Derecho de autor en la industrial cultural
A lo largo de su historia, España, un país con una historia rica y compleja, una lengua y una literatura universales y una de las pinacotecas más prestigiosas del mundo, se ha permitido el lujo de desdeñar el único activo que la hacía singular: su cultura. Tampoco nuestra joven democracia ha sabido conceder a las políticas culturales –ni tan siquiera a su premisa básica, la Educación pública– el lugar central que les corresponde entre las cuestiones de Estado. Un país sin una noción clara del valor de la educación pública y de la cultura es un país sin rumbo. Un país incapaz de alcanzar consensos en cuestiones tan elementales difícilmente ocupará una posición sólida en Europa o en el mundo o merecerá el respeto de otras grandes naciones.

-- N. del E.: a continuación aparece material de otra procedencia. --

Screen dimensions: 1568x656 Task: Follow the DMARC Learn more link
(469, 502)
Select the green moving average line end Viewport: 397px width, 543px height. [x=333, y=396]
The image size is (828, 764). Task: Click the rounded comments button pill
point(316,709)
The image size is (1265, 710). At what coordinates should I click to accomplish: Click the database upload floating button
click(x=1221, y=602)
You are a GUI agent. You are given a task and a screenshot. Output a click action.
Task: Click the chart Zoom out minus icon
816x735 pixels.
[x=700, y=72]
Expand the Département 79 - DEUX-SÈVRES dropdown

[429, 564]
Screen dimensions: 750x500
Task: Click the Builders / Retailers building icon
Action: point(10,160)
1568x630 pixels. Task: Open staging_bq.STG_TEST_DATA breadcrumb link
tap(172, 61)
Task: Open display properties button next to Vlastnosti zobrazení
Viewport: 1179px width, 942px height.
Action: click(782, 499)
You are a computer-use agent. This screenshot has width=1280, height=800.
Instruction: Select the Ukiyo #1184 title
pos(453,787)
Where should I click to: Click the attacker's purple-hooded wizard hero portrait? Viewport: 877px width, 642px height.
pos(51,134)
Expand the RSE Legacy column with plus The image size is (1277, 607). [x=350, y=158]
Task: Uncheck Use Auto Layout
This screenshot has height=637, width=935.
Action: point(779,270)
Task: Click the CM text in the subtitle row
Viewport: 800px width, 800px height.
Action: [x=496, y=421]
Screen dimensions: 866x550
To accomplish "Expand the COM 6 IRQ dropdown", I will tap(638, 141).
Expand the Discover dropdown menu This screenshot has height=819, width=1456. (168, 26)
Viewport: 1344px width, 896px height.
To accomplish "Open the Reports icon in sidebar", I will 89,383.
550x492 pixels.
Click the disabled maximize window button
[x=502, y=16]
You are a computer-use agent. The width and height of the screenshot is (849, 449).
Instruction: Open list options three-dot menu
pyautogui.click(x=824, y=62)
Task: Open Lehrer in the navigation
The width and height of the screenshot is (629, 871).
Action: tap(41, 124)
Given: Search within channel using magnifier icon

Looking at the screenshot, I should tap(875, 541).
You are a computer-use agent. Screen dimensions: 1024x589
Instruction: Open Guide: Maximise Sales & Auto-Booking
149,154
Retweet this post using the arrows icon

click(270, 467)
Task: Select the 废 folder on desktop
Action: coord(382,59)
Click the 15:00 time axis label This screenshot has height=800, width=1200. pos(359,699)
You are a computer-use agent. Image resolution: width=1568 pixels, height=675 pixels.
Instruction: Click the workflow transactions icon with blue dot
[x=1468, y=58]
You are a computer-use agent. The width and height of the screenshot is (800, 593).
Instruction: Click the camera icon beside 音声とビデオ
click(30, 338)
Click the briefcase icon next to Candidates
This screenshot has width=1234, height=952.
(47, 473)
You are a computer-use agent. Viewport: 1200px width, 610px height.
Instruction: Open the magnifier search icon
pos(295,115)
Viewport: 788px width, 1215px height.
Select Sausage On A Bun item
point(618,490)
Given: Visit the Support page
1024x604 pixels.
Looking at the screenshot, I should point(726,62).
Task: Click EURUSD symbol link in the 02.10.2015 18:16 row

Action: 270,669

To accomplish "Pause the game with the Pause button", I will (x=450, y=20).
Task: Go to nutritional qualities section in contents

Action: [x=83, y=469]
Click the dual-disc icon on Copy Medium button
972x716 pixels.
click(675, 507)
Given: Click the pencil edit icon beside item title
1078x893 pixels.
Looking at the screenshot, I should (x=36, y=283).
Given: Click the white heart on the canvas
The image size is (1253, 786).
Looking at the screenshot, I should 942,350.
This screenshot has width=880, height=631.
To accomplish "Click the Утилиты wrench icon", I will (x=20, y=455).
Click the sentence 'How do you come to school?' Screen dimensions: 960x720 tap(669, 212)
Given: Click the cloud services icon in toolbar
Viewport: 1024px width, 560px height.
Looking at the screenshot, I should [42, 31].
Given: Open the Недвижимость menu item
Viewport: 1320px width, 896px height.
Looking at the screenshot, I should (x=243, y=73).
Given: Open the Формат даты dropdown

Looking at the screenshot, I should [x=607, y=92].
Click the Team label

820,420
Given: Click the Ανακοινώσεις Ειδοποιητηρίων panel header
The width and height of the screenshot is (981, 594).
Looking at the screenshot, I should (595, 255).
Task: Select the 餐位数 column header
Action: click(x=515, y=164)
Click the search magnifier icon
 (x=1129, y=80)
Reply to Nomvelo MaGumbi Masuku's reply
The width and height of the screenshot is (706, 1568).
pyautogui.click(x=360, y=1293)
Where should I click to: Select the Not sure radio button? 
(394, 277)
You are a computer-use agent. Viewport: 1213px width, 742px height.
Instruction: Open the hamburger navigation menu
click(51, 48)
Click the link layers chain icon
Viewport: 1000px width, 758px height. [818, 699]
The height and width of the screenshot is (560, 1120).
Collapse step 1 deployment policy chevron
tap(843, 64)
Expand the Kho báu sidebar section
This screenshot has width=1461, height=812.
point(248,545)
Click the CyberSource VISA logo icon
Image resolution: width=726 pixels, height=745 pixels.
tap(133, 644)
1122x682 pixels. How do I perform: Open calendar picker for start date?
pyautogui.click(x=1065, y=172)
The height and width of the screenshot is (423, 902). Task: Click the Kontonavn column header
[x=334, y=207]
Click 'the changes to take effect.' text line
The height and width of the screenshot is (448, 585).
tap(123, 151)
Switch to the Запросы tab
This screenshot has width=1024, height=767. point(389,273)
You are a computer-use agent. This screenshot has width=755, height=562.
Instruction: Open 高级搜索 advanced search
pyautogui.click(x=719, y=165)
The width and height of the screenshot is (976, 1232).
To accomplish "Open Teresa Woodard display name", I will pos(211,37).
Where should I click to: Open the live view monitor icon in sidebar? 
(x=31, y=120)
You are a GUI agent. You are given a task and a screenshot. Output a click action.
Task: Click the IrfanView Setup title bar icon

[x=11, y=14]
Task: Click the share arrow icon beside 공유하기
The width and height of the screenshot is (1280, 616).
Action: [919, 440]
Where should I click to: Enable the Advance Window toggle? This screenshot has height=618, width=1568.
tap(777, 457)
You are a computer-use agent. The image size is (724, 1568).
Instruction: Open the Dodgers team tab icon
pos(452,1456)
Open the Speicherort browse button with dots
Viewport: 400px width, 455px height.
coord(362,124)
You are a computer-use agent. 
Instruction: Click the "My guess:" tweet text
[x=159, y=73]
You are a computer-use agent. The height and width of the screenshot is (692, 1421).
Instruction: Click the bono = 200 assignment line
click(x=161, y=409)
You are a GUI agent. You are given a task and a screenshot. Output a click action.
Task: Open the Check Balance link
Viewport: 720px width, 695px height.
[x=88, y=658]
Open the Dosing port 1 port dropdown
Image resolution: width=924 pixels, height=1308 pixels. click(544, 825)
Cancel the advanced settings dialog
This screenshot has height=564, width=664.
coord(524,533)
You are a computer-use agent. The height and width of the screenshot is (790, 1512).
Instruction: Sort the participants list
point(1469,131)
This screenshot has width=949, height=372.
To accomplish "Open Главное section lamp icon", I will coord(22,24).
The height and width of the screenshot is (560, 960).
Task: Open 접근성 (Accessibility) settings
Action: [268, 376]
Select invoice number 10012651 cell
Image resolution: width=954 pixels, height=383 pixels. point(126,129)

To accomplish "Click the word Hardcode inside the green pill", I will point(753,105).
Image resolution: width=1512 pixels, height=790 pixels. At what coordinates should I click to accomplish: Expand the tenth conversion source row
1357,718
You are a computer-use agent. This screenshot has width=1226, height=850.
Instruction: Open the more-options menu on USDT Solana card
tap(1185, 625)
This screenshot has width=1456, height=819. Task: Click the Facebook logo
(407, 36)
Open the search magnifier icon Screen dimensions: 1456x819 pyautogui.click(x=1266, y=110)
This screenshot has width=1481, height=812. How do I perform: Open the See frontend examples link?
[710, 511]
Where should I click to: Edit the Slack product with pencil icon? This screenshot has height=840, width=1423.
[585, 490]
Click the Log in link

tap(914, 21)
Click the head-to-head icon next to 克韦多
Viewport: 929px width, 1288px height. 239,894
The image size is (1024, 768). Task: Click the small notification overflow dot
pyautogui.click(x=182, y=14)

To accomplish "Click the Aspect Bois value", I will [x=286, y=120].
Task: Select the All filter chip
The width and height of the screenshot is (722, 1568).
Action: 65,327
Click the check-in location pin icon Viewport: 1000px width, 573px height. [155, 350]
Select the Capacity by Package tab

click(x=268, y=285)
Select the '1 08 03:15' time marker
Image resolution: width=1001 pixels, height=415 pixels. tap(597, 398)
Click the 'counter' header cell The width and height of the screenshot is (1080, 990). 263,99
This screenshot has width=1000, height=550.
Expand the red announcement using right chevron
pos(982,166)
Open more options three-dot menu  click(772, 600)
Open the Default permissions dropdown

El patrimonio histórico de un país es el reflejo rutilante de sus logros pasados; la Educación pública y el respeto a la propiedad intelectual, el presupuesto indispensable para asegurar su porvenir. Cervantes, Velázquez, Picasso, Dalí, García Lorca, entre tantos otros, gozan de un reconocimiento y prestigio internacionales y son, por lo mismo, valores indudables cuya preservación y difusión no requieren de inversiones desmedidas ni de partidas presupuestarias demagógicas, sino de un especial cuidado y de una política coherente y a largo plazo, a salvo de veleidades partidistas. El cine, la música, la literatura y las artes son piezas esenciales del gran mosaico que conforma la cultura española y que merece, en su dimensión privada e institucional, mayor altura de miras. Atribuir a toda una industria un sesgo político o utilizarla interesadamente en el debate público es un error que ha lastrado tradicionalmente el sector.
Pero no todo es ni tiene que ser alta cultura. El entretenimiento es también fuente de riqueza y debe ser protegido y tenido en cuenta: junto a Simenon y a Magritte, Bélgica cuenta a Hergé entre sus autores de cabecera. Francia no desmerece a Proust o a Truffaut por celebrar a Goscinny y Uderzo como autores nacionales. Por no hablar de la producción televisiva de la industria anglosajona. No se trata de equiparar la alta cultura y la cultura de evasión, sino de asumir que ambas contribuyen a fortalecer una industria robusta y exitosa.
La propiedad intelectual es uno de los ejes vertebradores de las políticas culturales. Los derechos de autor constituyen el sustento jurídico sobre el que se asienta toda la producción cultural de un país. Su reconocimiento y su grado de respeto definen el clima intelectual y favorecen la consolidación de una verdadera industria. Las industrias culturales sólo podrán prosperar si se garantiza a quienes las hacen posibles una remuneración justa por su trabajo. Y alcanzarán su máximo esplendor si se propician las condiciones para que los autores trabajen en libertad.
Independencia
Ésa es, precisamente, la finalidad de las leyes de propiedad intelectual: permitir al autor ganarse la vida de forma autónoma y otorgarle una independencia de criterio y una libertad crítica que difícilmente podría ejercer si –como ha sucedido durante buena parte de la historia– su sustento proviniera únicamente del Estado, de la Iglesia o de patronos y mecenas privados. Quienes se dedican al trabajo creativo sólo deben estar condicionados por su propia conciencia y por su intuición estética. Su éxito o su fracaso dependerán exclusivamente del favor del público.
En la última década, los derechos de autor han sido cuestionados y presentados como una institución caduca. No es casualidad que España fuera incorporada durante dos años consecutivos a la Lista 301 de EEUU como uno de países con mayores tasas de piratería. La sensación de impunidad de los ciudadanos ante el incumplimiento reiterado de la ley resta credibilidad a las instituciones y desdibuja la frontera entre la legalidad y la ilegalidad. Las reformas recientes han mitigado esta situación, pero es innegable que carecemos de una conciencia cívica y social sobre la importancia de la propiedad intelectual. Es urgente lograr un consenso para que las nuevas generaciones se eduquen en el respeto a los derechos de autor y concedan valor al trabajo creativo. Lo es también reflexionar sobre el papel de la cultura como referente de nuestra identidad nacional en el mundo. Al fin y al cabo, la piratería no es más que un síntoma de esa falta de atención histórica a una parte esencial de lo que somos, a todo un sector de la economía.
Hay margen de reacción: la herencia recibida posee un valor incalculable y hay mucho de lo que enorgullecerse en la producción actual. En el Día Mundial de la Propiedad intelectual, tal vez no sea descabellado exigir un acuerdo transversal que otorgue a la Educación y a la cultura la categoría de Políticas de Estado.